_READING PASSAGE_
PLANE ELASTICITY PROBLEM OF TWO-DIMENSIONAL OCTAGONAL QUASICRYSTALS AND CRACK PROBLEM
Zhou Wang-min (周旺民)ab, Fan Tian-you (范天佑)a
a Research Center of Materials Science, Beijing Institute of Technology, Beijing 100081, China; b Central Iron and Steel Research Institute, Beijing 100081, China
Abstract The plane elasticity theory of two-dimensional octagonal quasicrystals is developed in this paper. The plane elasticity problem of quasicrystals is reduced to a single higher-order partial differential equation by introducing a displacement function. As an example, the exact analytic solution of a Mode I Griffith crack in the material is obtained by using the Fourier transform and dual integral equations theory, then the displacement and stress fields, stress intensity factor and strain energy release rate can be calculated. The physical significance of the results relative to the phason and the difference between the mechanical behaviours of the crack problem in crystals and quasicrystals are figured out. These provide important information for studying the deformation and fracture of the new solid phase.

_EXERCISE REQUIREMENTS_
Condense the paragraph of the octagonal quasicrystals text above that begins "Abstract The plane elasticity theory" into a short list that keeps its main facts.

_GIVEN DATA_
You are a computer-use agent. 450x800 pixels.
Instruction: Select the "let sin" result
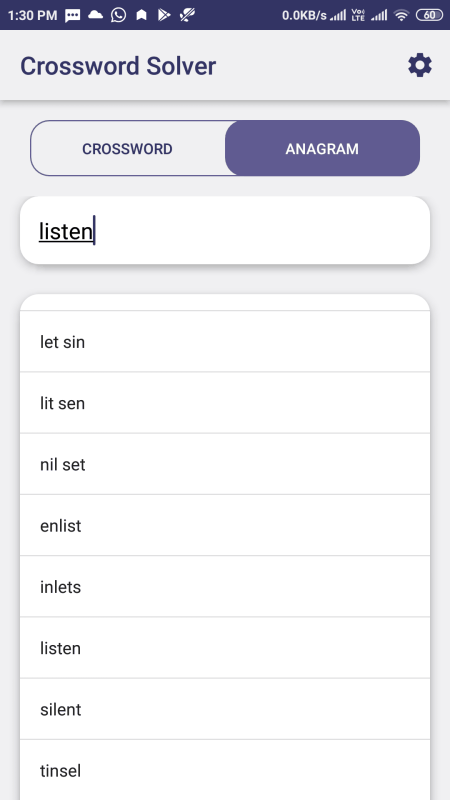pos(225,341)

...

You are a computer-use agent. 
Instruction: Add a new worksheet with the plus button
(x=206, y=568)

_COMPLETED TASK_
- The paper develops plane elasticity theory for two-dimensional octagonal quasicrystals.
- A displacement function reduces the plane elasticity problem to a single higher-order partial differential equation.
- As an example, the Fourier transform and dual integral equations theory give the exact analytic solution for a Mode I Griffith crack.
- From that solution, the displacement and stress fields, the stress intensity factor and the strain energy release rate can be calculated.
- The paper identifies the physical significance of the results for the phason and how the crack problem's mechanical behavior differs between crystals and quasicrystals.
- These results give important information for studying deformation and fracture in this new solid phase.